I would like to split a string into 2 groups, based on a regular expression. The string has basically the following structure:
some text (data1 | data2 | data3 | data4)
I've used a simple regular expression as follows:
re.match("^(?P<title>.*)\((?P<data>.*)\)$", s)
It works fine provided there are no parenthesis in the string, that would conflict with the regular expression.

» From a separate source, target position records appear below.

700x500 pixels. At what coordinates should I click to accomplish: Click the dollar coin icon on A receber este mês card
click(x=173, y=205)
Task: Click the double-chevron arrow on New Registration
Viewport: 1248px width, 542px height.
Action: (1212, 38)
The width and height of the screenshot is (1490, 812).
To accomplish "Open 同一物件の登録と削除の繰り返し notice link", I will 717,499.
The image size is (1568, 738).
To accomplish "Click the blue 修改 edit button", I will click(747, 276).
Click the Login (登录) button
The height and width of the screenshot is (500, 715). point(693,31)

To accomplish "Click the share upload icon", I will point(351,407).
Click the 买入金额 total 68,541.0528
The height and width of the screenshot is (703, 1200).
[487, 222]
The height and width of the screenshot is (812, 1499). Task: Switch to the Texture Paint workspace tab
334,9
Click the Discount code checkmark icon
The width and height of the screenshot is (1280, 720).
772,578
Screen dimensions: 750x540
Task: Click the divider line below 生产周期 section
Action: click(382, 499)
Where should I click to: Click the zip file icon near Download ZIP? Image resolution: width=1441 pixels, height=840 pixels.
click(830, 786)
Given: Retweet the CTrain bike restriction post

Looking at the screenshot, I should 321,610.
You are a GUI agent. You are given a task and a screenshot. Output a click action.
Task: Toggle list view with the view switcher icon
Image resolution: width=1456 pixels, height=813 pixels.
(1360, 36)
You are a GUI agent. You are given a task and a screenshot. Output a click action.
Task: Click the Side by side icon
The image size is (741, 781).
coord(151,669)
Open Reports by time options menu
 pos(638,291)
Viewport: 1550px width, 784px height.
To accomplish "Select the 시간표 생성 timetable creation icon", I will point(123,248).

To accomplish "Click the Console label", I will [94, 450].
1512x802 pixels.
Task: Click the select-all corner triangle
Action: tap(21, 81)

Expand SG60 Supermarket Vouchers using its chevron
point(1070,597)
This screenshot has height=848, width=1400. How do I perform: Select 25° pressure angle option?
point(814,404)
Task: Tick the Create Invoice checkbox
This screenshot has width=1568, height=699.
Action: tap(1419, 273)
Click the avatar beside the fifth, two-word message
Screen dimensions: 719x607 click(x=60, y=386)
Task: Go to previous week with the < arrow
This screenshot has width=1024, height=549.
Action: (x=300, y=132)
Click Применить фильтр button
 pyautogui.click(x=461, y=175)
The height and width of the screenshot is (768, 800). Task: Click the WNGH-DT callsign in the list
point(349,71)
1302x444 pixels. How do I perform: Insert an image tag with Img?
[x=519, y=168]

But if there are parenthesis in one of the groups, it outputs an unexpected result:
>>> import re
>>> def process_string1(s):
... r = re.match("^(?P<title>.*?)\((?P<data>.*)\)$", s)
... return r.groups()
...
>>> def process_string2(s):
... r = re.match("^(?P<title>.*)\((?P<data>.*)\)$", s)
... return r.groups()
...
>>> s = "this is an example (detail) (data1 | data2 | data3 | data4)"
>>> print process_string1(s)
('this is an example ', 'detail) (data1 | data2 | data3 | data4') # Wrong
>>> print process_string2(s)
('this is an example (detail) ', 'data1 | data2 | data3 | data4') # Good
>>> s = "this is another example (data1 (detail) | data2 | data3 | data4)"
>>> print process_string1(s)
('this is another example ', 'data1 (detail) | data2 | data3 | data4') # Good
>>> print process_string2(s)
('this is another example (data1 ', 'detail) | data2 | data3 | data4') # Wrong
Can you please help me?